中文


2019-05-15     

CBIRC Issues the Notice on Insurance Funds’ Participation in the Business of Credit Risk Mitigation Tools and Credit Protection Tools

 

In order to enhance the role of insurance funds in serving the real economy, and enrich the utilization of insurance funds, the CBIRC recently issued the Notice on Insurance Funds’ Participation in the Business of Credit Risk Mitigation Tools and Credit Protection Tools (hereinafter as the “Notice”).

 

The Notice is a vital measure of the CBIRC to implement the central government’s guidelines of supporting the financing of private enterprises. Insurance funds’ participation could further enrich the investment tools for insurance funds and offer hedging tools for credit risk management; it can also fully activate insurance funds and make full use of them as long-term stable funds, so as to better support the financing of private enterprises; additionally, it can improve the investor structure and liquidity of bonds issued by private enterprises and promote the bond issuance.

 

The Notice is aimed to allow and regulate the insurance funds’ participation in the business of credit derivatives.
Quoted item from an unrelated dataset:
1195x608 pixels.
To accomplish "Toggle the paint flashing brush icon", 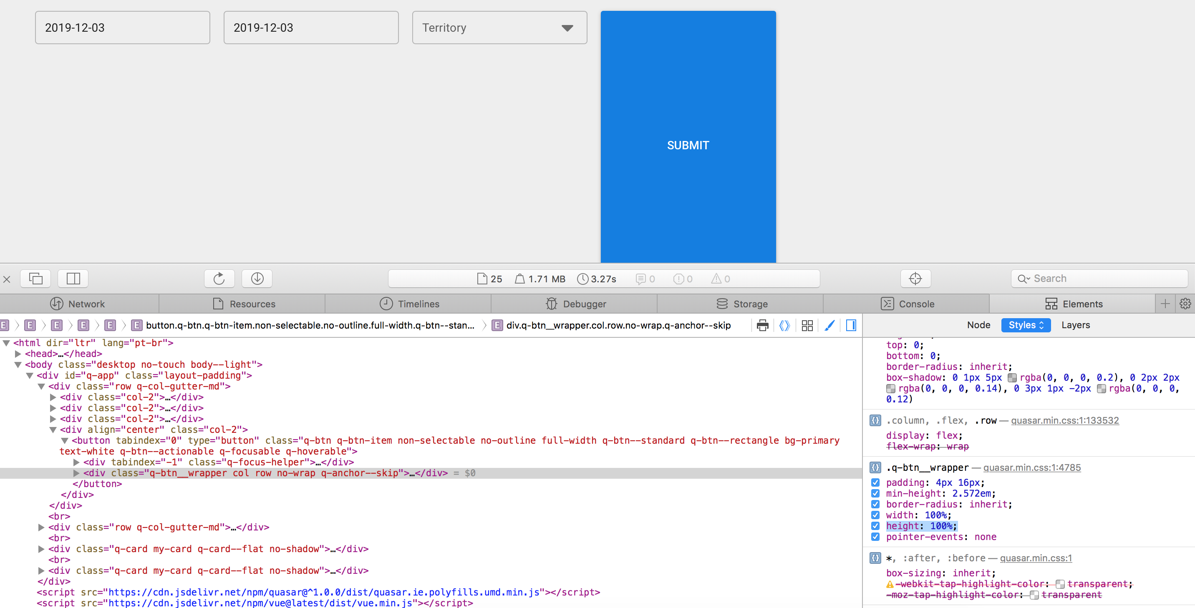I will (x=829, y=325).
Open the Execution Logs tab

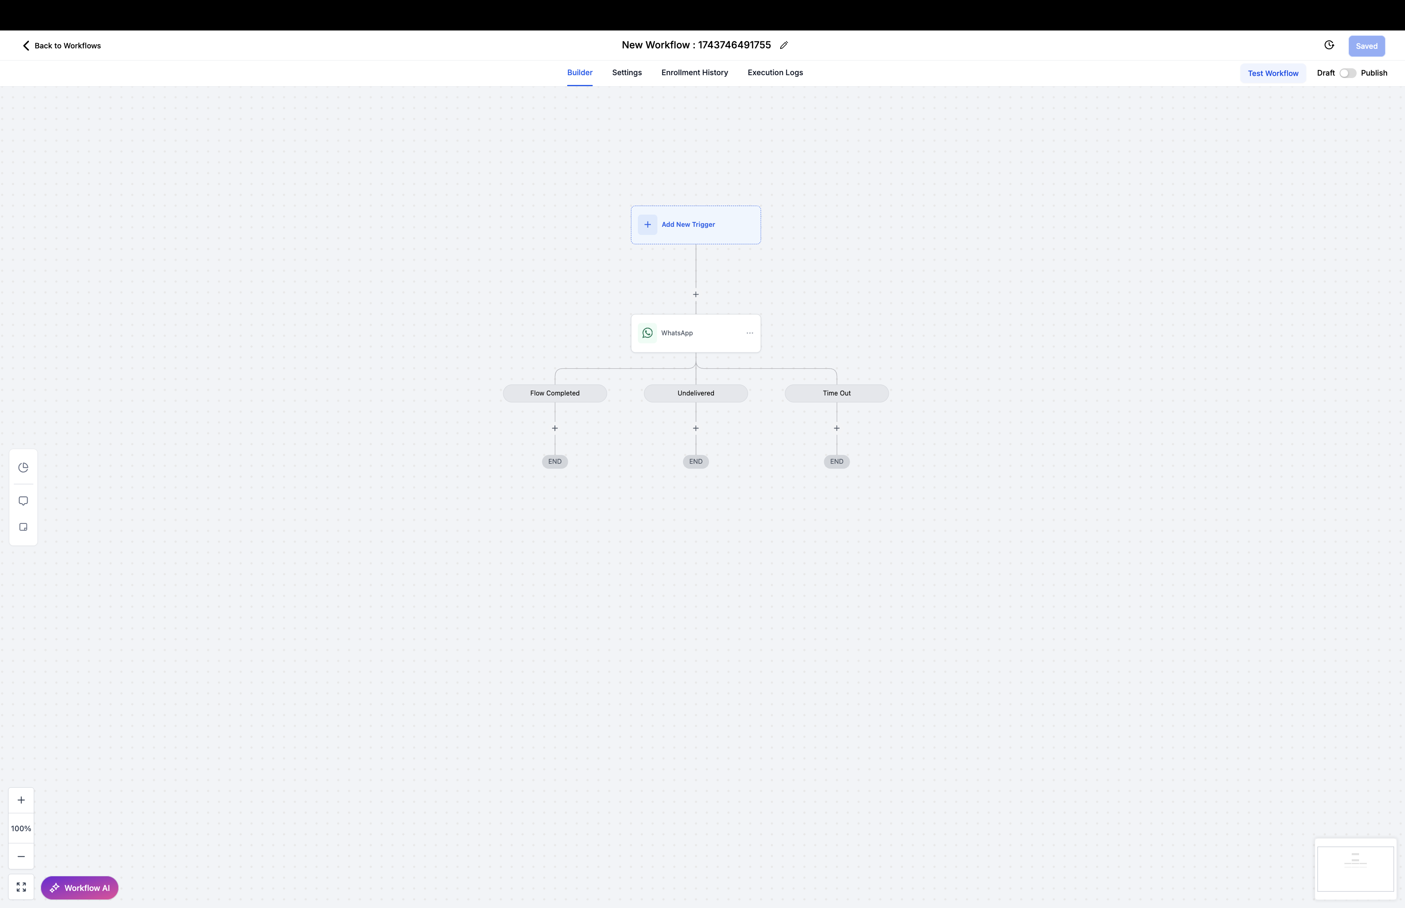coord(775,73)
In the Notice, seven requirements are specified. The main contents are: first, the participation purpose should be clarified. The insurance funds’ participation in the business of credit derivatives is only limited to hedging risks and the funds cannot be risk takers. Second, the qualifications of the participants should be clarified. To participate in the business of credit derivatives, insurance organizations must have the capability of managing derivatives and credit risks. Third, the insurance funds’ participation should follow both the CBIRC’s rules on financial derivatives trading and the business rules of National Association of Financial Market Institutional Investors (NAFMII), Shanghai Stock Exchange (SSE), and Shenzhen Stock Exchange (SZSE). Fourth, risk management should be strengthened. Insurance companies should formulate relevant management rules and operating procedures, monitor and regularly assess risks, and report to the CBIRC monthly, quarterly and annually.

 

Going forward, the CBIRC will continue to support financing the real economy through various channels, and improve the quality and efficiency of serving the real economy.